Highlights & Insights¶
- "Shared geometry + multi-decoders" is a clean decoupling paradigm: By keeping geometry shared and changing only color, cross-weather structural consistency is naturally guaranteed. Switching weather is simply changing a decoder, not a scene. This can be extended to any controllable editing (day/night, seasons, material styles).
- Treating dynamic weather as nodes in the scene graph for unified rasterization avoids separate passes and ensures correct occlusion/blending. This is the fundamental reason for achieving real-time 25.67 FPS with physical consistency.
- The strategy of "using 2D editing for supervision and 3D consistency loss for correction" is a practical combination. it leverages the editing power of foundation models while using \(\mathcal{L}_{cc}\) to suppress their frame-wise inconsistency, preventing content hallucinations.
Limitations & Future Work¶
- Weather quality is capped by Qwen-Image: Appearance supervision relies on a single editing base; bias or distortions in the base are propagated to 3D. \(\mathcal{L}_{cc}\) only corrects local inconsistencies, not systemic incorrect appearances.
- Physical particles follow manual rules: Shapes, motion equations, and parameters (density, fog density) are manually set and may not perfectly match meteorological statistics. Intensity control remains empirical.
- Evaluation scale is limited: Only 5 scenes × 30 frames were tested. Metrics like CLIP-S/DS/Sem-CS focus on semantic alignment; direct verification of downstream closed-loop simulation effectiveness is missing.

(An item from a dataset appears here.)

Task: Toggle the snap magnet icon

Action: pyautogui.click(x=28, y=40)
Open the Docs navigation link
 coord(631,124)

- Future Directions: Include learnable particle parameters calibrated from real weather data; incorporate multiple editing bases to reduce bias; perform closed-loop validation (synthetic training for real extreme weather testing).
Related Work & Insights¶
- vs StreetGaussians / OmniRe: These excel at dynamic urban reconstruction but only perform "object-level" editing. Weather is fixed to acquisition conditions. This work utilizes the scene graph from OmniRe but adds decoupling for weather.

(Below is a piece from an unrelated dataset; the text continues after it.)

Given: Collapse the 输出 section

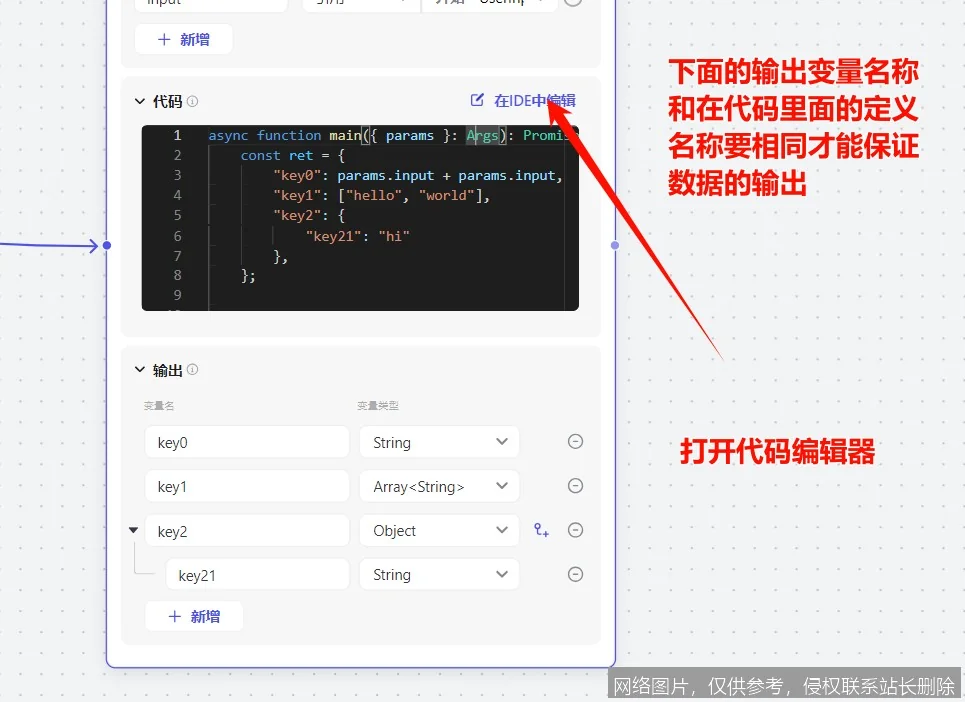Looking at the screenshot, I should (x=141, y=369).
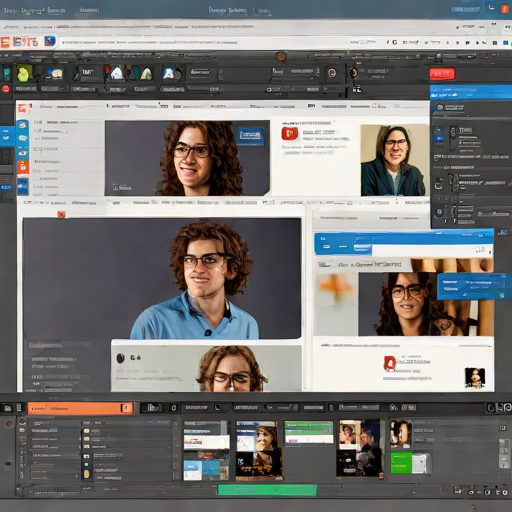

- vs ControlNet / InstructPix2Pix / TurboEdit (2D Editing): These edit weather based on text but lack temporal consistency and depth-aware effects. This work lifts 2D editing to temporally consistent 4D through 3D representation and consistency losses.
- vs ClimateNeRF / WeatherGS (3D Editing): ClimateNeRF only handles static weather (snow/water accumulation); WeatherGS focuses on removing weather artifacts. This work supports both background appearance and dynamic foreground particles with fine-grained control.

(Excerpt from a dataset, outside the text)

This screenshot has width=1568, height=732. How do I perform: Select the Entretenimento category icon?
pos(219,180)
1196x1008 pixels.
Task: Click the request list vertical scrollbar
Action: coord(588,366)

- vs Fiebelman et al. (Gaussian-Particle hybrid): They primarily focus on foreground particles without synchronous background editing. This work provides synchronized background and foreground control for higher realism.
Rating¶
- Novelty: ⭐⭐⭐⭐ The combination of "shared features + multi-weather decoders" and "2D editing for supervision with 3D correction" is a strong new strategy, though components are clever assemblies of existing tech.
- Experimental Thoroughness: ⭐⭐⭐⭐ Multi-dataset, quantitative/qualitative/ablation/speed results are provided. Specific module contributions are clear, though scene count is relatively small.
- Writing Quality: ⭐⭐⭐⭐ Clear structure, complete formulas, and logical flow.
- Value: ⭐⭐⭐⭐ Directly addresses the extreme weather data gap in autonomous driving simulation. The combination of real-time rendering, controllable intensity, and object-level editing is highly practical. Code is open-sourced.